Abstract
M.Com. (Financial Economics)
This minor dissertation revisits the relationship between stock price valuation and demographic changes with an empirical application to South African data over the period 1985 to 2016. Built from the life cycle hypothesis, the study reexamines the theoretical link between birth rate and the dividend-price ratio proposed by Geanakoplos et al. (2004) based on the US demographic and economic development in the 20th century. Calibrated results prove support to a non-monotonic relationship between middle to young ratio and stock price valuation; possibly suggesting the existence of multiple equilibria between stock prices and demographic changes.
The derived theoretical link is further assessed empirically using South African data.

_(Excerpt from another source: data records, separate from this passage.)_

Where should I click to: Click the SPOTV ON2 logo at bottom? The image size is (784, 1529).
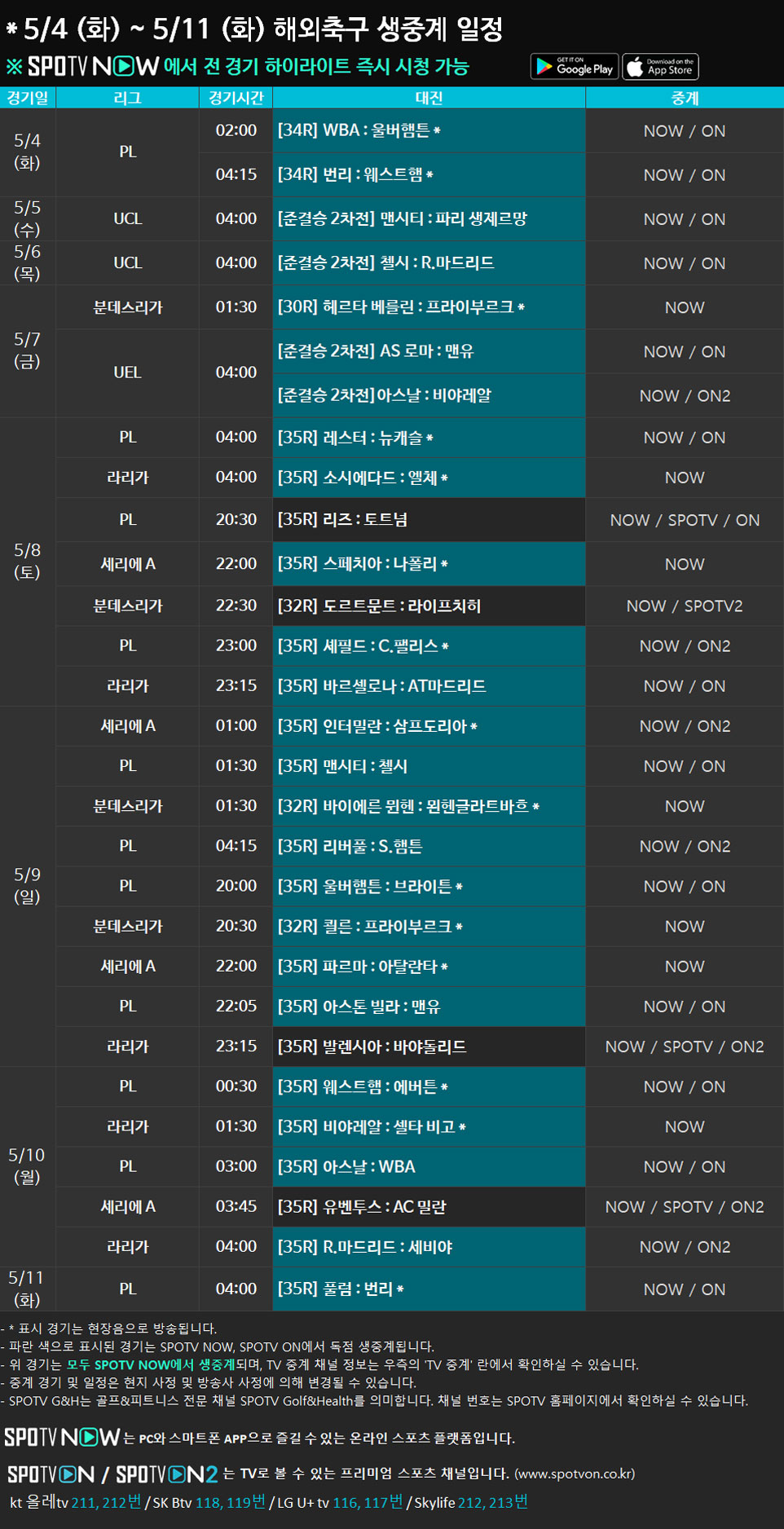[x=167, y=1474]
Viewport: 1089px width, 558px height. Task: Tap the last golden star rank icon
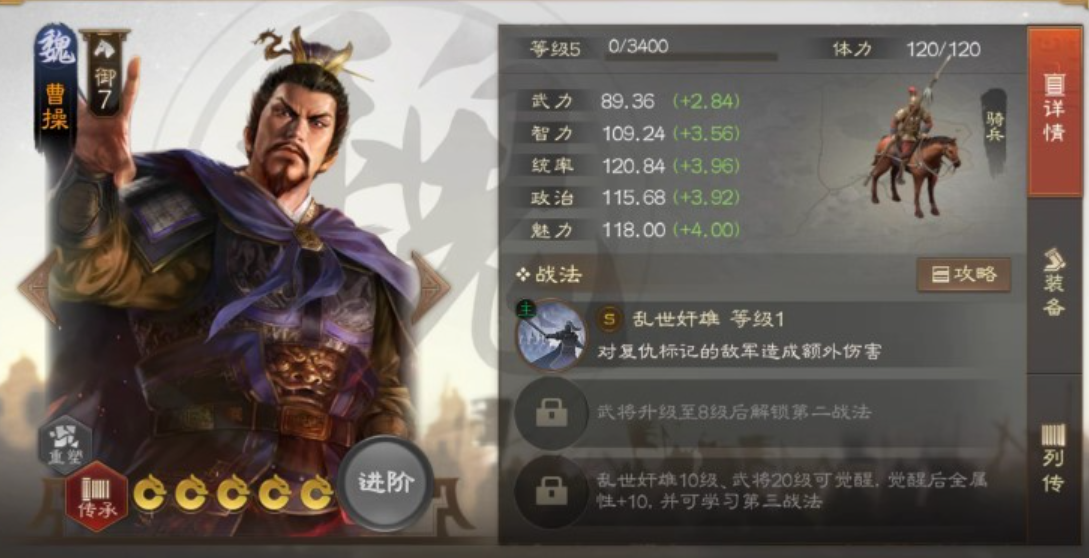(x=317, y=495)
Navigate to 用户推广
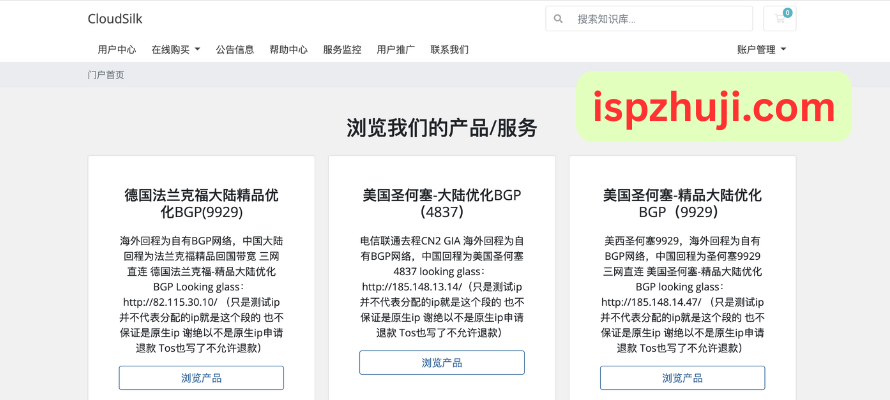890x400 pixels. coord(396,49)
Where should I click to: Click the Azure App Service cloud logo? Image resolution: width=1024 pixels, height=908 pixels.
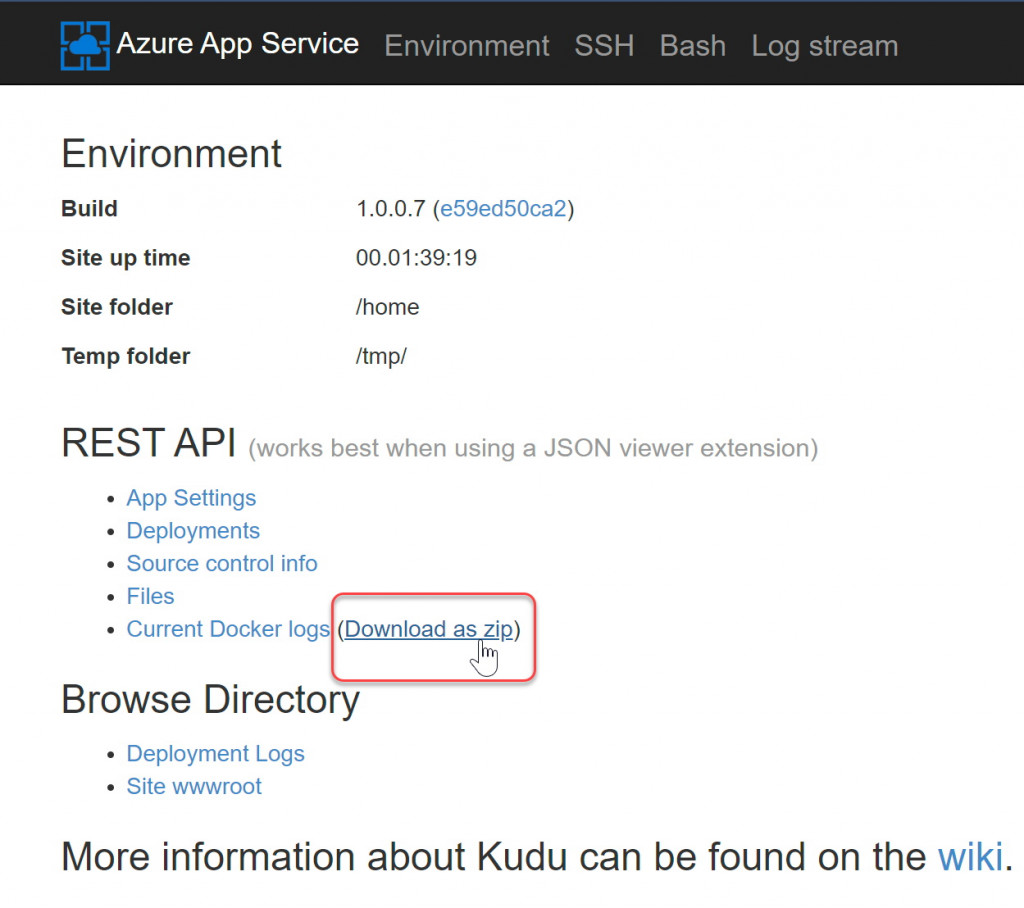coord(84,45)
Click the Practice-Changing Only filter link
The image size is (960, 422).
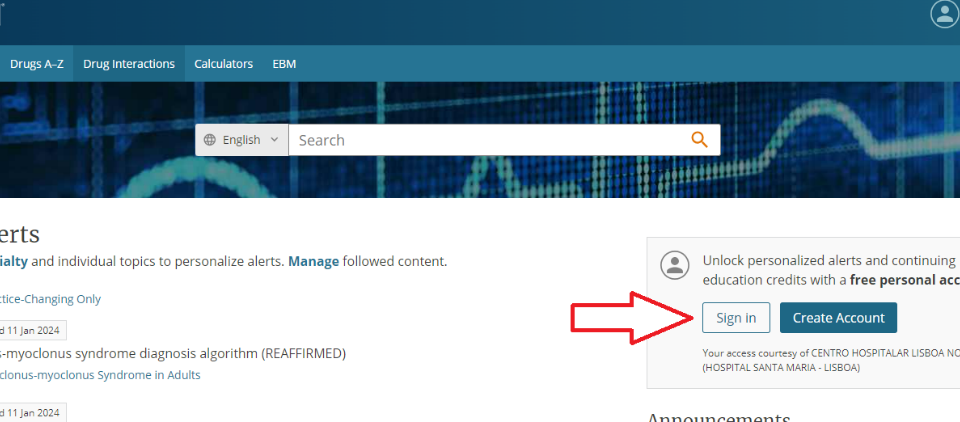tap(50, 299)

Particularly, the study considers the dividend yields from all share, financial and industrial categories. Results from both parametric (non-linear cointegration) and nonparametric (neural network) confirm the nonlinear association between demographic changes and dividend yields across selected asset categories. It is found that stock prices from all share category have a stronger response to negative than positive demographic shock. In the financial category, the asymmetric response is equally reported, not only in terms of magnitude but also in terms of sign with stronger effect from the positive shock. In contrast, the industrial category could not confirm the existence of asymmetric response to demographic changes.

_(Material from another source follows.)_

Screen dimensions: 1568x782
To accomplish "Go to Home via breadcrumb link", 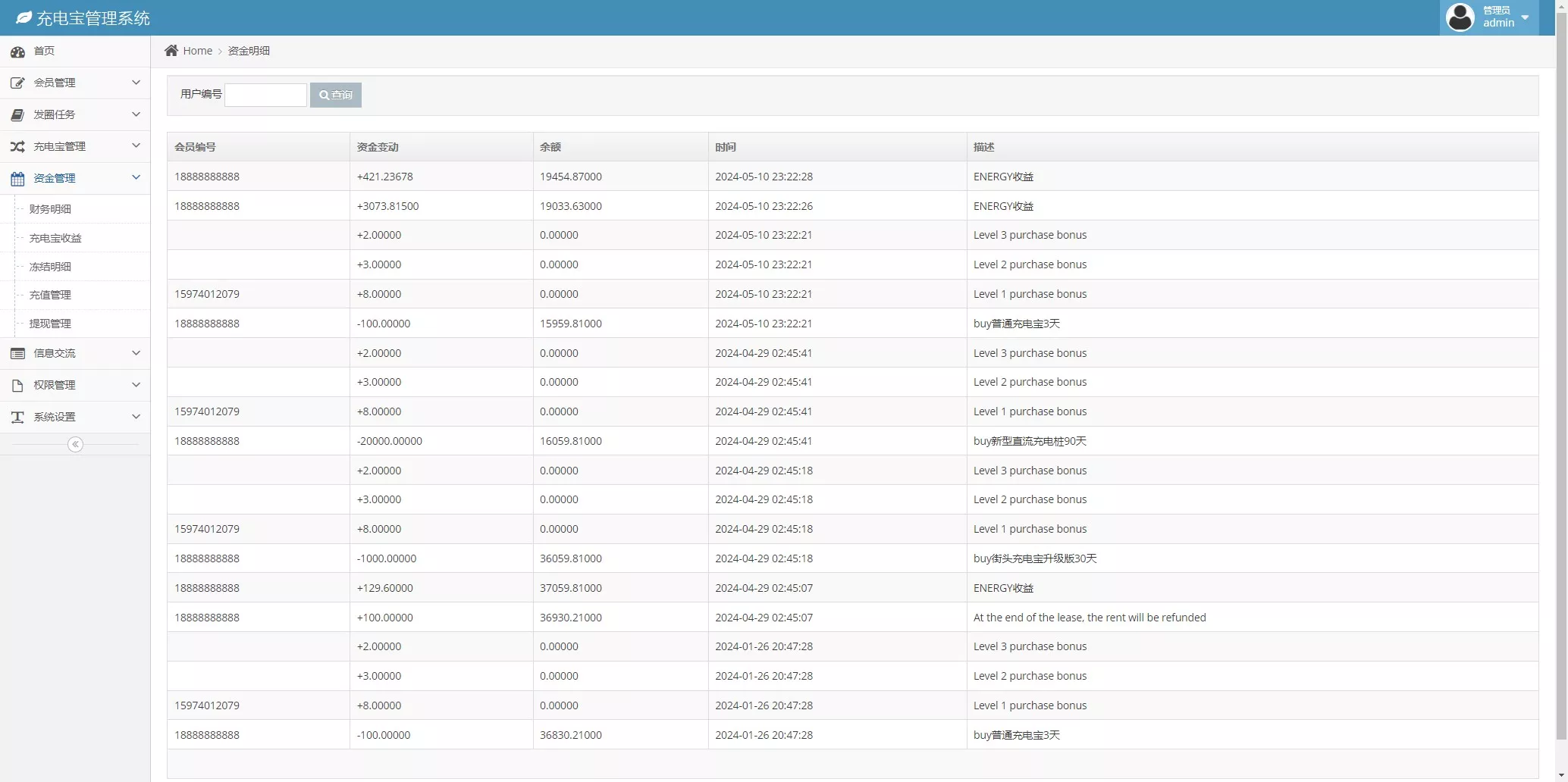I will pos(197,51).
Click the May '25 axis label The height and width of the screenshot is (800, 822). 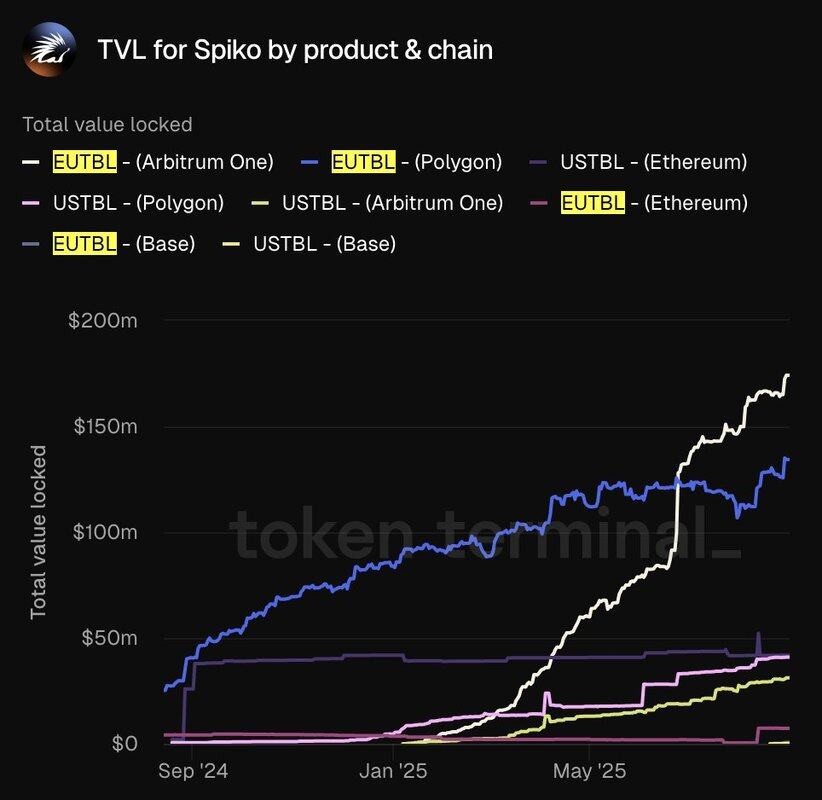[x=589, y=771]
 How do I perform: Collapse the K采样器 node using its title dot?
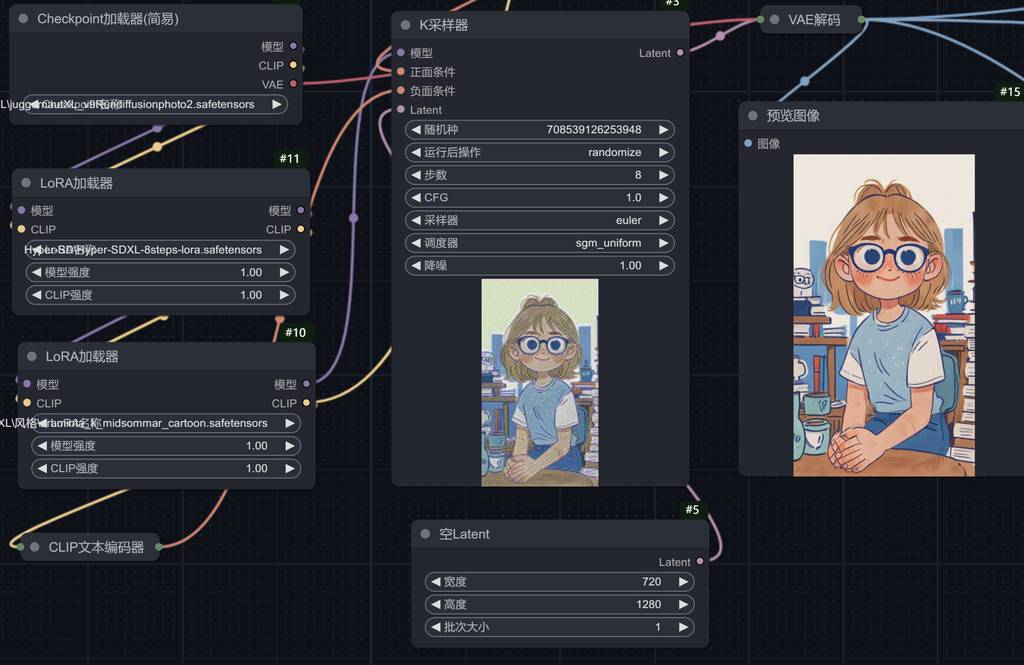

However, despite the evidence of asymmetry in the response of asset prices to positive and negative demographic changes as vindicated by the nonlinear cointegration output, it appears that the type of nonlinearity remains unclear. Given the ability of neural network in modelling complex dynamics, the traditional feed forward backward propagation is then used to evaluate the predictability of demographic and economic factors in forecasting asset prices. Empirical findings suggest that using middle to young ratio and wage income to predict dividend yields results in a prediction accuracy of more than 72% across asset category. This is consistent with the nonlinear cointegration output that more than 75% variation in the dividend yield is explained by wage income and middle to young ratio across asset classes; hence confirming the importance of demographic changes in shaping the dynamic behavior of asset development.